Richiesta di accesso a documenti inesistenti: le indicazioni della giurisprudenza

Come è noto, secondo la giurisprudenza (cfr., ad esempio,  TAR Lazio, Roma, sez. II, sent. 2 marzo 2022, n. 2485), se determinati documenti che sono legittimamente richiesti dal privato, non risultino esistenti negli archivi dell’Amministrazione che li dovrebbe detenere per ragioni di servizio, quest’ultima è tenuta a certificarlo, così da attestarne l’inesistenza e fornire adeguata certezza al richiedente per quanto necessario a consentirgli di determinarsi sulla base di un quadro giuridico e provvedimentale completo ed esaustivo; trattandosi di applicare la regola generale ad impossibilia nemo tenetur, anche nei procedimenti di accesso ai documenti amministrativi l’esercizio del relativo diritto non può che riguardare, per evidenti motivi di buon senso e ragionevolezza, i documenti esistenti e non anche quelli distrutti o comunque irreperibili o mai posti in essere (pur essendo doverosa la loro redazione).

Ciò posto non è tuttavia sufficiente – al fine di dimostrare l’oggettiva impossibilità di consentire il diritto di accesso e quindi di sottrarsi agli obblighi tipicamente incombenti sull’amministrazione in base alla normativa primaria in tema di accesso – la mera e indimostrata affermazione in ordine all’indisponibilità degli atti, spettando all’Amministrazione destinataria dell’istanza di accesso l’indicazione, sotto la propria responsabilità, degli atti inesistenti o indisponibili che non è in grado di esibire, con l’obbligo di dare dettagliato conto delle ragioni concrete di tale impossibilità e non essendo sufficiente una mera affermazione della loro inesistenza negli scritti difensivi (T.A.R. , Milano , sez. III , 11/10/2019 , n. 2131) o in semplici note interne.
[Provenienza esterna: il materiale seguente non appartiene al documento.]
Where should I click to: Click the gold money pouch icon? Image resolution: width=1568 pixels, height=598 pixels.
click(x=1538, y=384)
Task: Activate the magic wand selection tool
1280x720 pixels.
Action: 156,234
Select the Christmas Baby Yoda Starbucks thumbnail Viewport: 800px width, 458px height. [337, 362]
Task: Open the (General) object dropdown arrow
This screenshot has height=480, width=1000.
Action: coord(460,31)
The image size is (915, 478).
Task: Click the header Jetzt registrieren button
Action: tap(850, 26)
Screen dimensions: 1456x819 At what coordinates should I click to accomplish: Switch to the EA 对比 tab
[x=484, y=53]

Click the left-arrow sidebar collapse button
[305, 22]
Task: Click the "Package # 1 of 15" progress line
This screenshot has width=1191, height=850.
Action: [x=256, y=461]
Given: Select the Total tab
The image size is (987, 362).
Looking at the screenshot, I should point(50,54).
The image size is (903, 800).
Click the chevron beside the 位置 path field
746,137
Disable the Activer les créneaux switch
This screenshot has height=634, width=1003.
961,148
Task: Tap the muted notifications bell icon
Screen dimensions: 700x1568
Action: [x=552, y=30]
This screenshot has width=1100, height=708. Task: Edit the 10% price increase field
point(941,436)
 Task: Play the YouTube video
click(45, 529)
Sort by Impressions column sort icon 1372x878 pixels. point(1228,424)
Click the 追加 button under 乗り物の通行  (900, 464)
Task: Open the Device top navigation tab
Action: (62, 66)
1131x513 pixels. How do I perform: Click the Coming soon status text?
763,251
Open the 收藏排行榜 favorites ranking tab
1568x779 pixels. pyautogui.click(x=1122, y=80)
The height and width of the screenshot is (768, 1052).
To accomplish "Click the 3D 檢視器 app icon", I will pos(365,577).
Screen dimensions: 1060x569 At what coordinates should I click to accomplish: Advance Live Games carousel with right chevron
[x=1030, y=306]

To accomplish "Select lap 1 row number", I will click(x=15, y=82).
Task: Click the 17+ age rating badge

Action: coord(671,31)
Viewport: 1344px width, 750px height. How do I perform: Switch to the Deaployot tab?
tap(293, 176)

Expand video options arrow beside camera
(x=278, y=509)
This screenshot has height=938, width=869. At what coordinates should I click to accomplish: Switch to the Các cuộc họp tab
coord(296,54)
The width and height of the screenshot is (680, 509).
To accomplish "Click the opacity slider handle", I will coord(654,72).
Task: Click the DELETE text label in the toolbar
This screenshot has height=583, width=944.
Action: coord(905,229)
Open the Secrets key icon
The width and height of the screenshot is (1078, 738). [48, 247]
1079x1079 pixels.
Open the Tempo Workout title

In simili situazioni, l’Amministrazione è tenuta infatti ad eseguire con la massima accuratezza e diligenza sollecite ricerche per rinvenire i documenti chiesti in visione e a dare conto al privato delle ragioni dell’impossibilità di ricostruire gli atti mancanti, delle eventuali responsabilità connesse a tale mancanza (smarrimento, sottrazione, ecc.) e dell’adozione degli atti di natura archivistica che accertino lo smarrimento/irreperibilità in via definitiva dei documenti medesimi.

Ne scaturisce, in sostanza, l’illegittimità di un mero diniego, ovvero di una negazione di accesso che si basi unicamente sulla dichiarazione di irreperibilità dei documenti oggetto della richiesta, senza l’indicazione delle modalità di conservazione degli atti invocati in visione, delle ragioni del loro smarrimento e delle ricerche in concreto compiute.

Applicando i suddetti principi, il TAR Calabria, Catanzaro, sez. I, nella sent. 29 giugno 2023, n. 952, ha ritenuto corretto l’operato di un Consorzio che, dinanzi ad un’istanza di accesso avente ad oggetto la documentazione riguardante l’avvenuto trasferimento di somme regionali destinate al pagamento di una prestazione professionale resa dall’istante, aveva dichiarato l’inesistenza di alcuna documentazione nuova ed ulteriore rispetto a quella già in possesso dell’interessato, non essendoci ancora stata l’erogazione del trasferimento da parte della regione. Secondo i giudici calabresi, le affermazioni di riscontro del Consorzio potevano considerarsi sufficiente per ritenere esaurito l’accesso richiesto dall’interessato, quantunque in termini per lui infruttuosi, né era esigibile una formalità specifica o formule sacramentali per darne giuridica rilevanza (in argomento, v. anche TAR Calabria, Reggio Calabria, sez. I, sent. 17 maggio 2022, n. 349).